Con el paso de los años, la vigencia de sus personajes y situaciones —que se resisten a ser tramas— se han incrementado en un ecosistema de medios donde diariamente somos testigos de la incompetencia comunicativa que el autor vislumbró en novelas como Murphy o Cómo es, o en cuentos como “El final”. Esperando a Godot, esa parodia cruel del género trágico, bien podría adaptarse a nuestras tecnologías contemporáneas, y Didi y Gogo inevitablemente seguirían atrapados en su bucle de déjà vu y estupidez.

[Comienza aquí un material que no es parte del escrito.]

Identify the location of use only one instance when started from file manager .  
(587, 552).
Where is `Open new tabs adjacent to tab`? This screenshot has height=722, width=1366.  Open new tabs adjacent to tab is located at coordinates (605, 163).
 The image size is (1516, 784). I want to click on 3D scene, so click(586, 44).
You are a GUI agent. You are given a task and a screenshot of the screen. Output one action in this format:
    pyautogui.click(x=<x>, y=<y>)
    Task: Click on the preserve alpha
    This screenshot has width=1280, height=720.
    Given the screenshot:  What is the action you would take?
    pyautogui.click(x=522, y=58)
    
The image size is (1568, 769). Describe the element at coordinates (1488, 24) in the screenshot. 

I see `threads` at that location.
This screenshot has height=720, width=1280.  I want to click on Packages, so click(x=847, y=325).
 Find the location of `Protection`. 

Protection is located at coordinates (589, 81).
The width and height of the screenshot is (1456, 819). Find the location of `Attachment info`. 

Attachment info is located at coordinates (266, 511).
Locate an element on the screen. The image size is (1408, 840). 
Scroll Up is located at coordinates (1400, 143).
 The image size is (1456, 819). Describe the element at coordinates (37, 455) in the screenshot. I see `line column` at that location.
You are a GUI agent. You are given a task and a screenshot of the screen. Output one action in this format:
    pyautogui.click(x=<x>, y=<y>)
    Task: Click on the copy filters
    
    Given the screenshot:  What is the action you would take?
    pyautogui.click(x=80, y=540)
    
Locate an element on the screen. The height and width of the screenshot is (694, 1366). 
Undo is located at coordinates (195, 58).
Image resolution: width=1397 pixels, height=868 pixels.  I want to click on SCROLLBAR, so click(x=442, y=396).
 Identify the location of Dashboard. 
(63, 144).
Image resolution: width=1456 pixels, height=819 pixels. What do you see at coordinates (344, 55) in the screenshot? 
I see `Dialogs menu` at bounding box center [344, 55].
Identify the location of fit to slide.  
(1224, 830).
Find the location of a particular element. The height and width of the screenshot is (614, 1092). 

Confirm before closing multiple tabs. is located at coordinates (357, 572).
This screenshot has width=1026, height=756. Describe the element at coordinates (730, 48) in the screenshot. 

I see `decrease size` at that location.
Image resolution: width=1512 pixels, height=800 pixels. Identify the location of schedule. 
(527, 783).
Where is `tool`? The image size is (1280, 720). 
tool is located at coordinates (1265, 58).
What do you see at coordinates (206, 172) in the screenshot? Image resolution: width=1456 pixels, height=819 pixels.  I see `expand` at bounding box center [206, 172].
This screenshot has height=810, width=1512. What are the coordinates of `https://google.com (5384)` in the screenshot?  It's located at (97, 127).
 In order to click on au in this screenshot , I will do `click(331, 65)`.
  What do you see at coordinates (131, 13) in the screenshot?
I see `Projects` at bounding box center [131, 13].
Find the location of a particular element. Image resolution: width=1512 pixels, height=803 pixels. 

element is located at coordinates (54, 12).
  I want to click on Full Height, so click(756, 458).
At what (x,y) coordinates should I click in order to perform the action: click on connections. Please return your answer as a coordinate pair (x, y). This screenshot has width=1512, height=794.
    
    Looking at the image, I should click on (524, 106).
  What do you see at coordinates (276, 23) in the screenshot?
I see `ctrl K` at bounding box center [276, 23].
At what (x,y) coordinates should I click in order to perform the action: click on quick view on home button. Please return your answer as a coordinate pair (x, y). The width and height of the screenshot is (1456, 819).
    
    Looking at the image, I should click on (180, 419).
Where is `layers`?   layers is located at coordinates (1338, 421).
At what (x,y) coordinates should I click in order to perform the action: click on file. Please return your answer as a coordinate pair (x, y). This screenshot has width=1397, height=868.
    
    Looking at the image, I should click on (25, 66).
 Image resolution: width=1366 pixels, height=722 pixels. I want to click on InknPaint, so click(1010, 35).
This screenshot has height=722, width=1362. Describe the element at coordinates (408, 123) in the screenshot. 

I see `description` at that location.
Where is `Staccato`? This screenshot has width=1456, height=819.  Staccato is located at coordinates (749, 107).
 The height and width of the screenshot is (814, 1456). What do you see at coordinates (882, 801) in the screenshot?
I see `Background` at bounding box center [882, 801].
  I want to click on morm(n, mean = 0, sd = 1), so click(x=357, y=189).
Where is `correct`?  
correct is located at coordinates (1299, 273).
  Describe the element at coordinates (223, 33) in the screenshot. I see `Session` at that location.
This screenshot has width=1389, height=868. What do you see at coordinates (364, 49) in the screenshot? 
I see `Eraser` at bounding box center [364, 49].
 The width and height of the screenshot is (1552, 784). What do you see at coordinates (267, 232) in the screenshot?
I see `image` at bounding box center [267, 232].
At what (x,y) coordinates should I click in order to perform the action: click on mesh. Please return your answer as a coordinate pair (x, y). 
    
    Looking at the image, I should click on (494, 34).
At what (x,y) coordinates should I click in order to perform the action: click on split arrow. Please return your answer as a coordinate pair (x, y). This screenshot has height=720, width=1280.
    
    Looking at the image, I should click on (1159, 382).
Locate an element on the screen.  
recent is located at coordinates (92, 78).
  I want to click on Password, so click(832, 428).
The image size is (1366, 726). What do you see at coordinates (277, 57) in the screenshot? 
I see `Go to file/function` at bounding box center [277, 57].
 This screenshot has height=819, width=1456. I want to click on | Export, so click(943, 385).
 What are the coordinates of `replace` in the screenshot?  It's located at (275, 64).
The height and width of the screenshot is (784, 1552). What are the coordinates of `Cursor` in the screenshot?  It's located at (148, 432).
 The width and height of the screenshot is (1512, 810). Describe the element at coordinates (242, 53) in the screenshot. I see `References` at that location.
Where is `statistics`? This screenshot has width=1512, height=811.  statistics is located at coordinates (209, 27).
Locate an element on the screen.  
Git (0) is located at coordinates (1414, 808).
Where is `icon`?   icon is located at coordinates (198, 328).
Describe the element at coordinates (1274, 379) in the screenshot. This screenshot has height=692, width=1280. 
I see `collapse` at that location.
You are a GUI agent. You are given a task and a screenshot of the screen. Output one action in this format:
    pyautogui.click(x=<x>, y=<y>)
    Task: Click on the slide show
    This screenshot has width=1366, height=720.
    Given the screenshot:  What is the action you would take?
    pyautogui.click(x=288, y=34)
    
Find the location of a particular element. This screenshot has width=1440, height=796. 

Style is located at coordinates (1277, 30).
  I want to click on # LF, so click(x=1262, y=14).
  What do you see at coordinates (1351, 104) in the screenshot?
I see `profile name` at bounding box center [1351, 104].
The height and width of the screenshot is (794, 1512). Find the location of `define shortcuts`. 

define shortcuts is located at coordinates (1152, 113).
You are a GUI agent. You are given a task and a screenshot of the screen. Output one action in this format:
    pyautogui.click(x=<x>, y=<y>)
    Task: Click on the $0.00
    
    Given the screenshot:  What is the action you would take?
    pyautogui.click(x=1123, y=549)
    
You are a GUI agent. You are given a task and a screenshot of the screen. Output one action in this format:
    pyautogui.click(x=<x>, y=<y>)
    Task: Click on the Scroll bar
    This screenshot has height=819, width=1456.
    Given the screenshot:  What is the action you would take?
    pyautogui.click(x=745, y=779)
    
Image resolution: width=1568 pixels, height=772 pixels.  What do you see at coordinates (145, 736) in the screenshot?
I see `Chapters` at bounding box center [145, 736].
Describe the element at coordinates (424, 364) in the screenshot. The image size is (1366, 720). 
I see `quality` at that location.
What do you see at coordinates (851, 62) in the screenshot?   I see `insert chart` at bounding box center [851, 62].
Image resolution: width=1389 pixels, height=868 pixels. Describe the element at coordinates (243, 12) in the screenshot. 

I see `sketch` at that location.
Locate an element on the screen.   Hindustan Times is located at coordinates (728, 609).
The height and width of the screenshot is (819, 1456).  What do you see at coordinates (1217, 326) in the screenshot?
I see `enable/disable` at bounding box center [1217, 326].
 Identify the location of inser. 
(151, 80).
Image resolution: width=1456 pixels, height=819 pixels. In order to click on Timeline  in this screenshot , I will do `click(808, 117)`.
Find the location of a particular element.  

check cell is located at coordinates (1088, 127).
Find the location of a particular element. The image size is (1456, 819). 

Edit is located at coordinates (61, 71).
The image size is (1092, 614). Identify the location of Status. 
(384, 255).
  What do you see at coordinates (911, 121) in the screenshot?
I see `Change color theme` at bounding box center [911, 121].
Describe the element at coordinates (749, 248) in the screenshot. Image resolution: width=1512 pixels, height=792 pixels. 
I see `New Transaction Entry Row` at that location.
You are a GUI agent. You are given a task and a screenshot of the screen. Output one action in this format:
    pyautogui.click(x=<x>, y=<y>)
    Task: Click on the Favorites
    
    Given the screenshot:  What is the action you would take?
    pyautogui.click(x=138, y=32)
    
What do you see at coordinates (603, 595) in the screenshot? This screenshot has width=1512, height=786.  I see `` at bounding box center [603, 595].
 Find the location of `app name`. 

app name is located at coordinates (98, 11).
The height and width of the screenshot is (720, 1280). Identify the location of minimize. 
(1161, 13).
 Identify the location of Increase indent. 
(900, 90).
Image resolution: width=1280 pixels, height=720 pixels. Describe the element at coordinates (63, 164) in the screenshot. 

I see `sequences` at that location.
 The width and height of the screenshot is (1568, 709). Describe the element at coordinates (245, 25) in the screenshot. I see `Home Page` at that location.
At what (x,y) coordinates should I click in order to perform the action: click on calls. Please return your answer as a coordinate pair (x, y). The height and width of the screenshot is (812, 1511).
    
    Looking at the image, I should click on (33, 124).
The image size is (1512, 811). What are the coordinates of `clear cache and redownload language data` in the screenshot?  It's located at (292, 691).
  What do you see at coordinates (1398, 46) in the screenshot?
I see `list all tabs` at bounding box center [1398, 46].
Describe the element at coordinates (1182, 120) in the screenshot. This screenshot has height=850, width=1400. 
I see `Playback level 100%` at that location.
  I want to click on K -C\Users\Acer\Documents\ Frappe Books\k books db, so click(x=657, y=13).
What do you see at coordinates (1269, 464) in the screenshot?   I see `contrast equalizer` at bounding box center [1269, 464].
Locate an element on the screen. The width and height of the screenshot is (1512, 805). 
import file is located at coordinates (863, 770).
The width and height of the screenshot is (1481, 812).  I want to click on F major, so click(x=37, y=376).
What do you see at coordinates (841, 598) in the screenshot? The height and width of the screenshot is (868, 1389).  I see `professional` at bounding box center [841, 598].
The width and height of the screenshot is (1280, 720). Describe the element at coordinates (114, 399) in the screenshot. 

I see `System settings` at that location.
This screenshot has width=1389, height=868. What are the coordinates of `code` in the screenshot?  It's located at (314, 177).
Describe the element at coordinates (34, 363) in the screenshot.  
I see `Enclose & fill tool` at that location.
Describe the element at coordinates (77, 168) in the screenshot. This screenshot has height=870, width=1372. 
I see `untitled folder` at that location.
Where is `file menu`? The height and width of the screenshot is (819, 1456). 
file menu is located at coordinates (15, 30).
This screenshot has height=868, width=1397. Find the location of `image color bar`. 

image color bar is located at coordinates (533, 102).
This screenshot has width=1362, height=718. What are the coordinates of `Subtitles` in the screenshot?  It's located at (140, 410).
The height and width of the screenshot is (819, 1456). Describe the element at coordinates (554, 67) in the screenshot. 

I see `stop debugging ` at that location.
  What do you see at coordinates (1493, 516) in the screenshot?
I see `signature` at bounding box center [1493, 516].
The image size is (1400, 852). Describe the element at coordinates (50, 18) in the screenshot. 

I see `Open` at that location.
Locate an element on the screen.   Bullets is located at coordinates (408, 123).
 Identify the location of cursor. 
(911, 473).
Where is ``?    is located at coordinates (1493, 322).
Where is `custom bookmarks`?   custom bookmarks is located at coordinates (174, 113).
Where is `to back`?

El trayecto narrativo de Beckett fue excepcional entre los excepcionales. Junto a Josep Conrad, Vladimir Nabokov y Milan Kundera, Beckett formó parte del selecto grupo de los escritores “extraterritoriales”, esos seres exóticos —casualmente todos novelistas— que George Steiner (él mismo uno de ellos) vio como símbolos de la literatura de nuestra era: escritores que, en el marco de la globalización, lograron amaestrar una segunda lengua.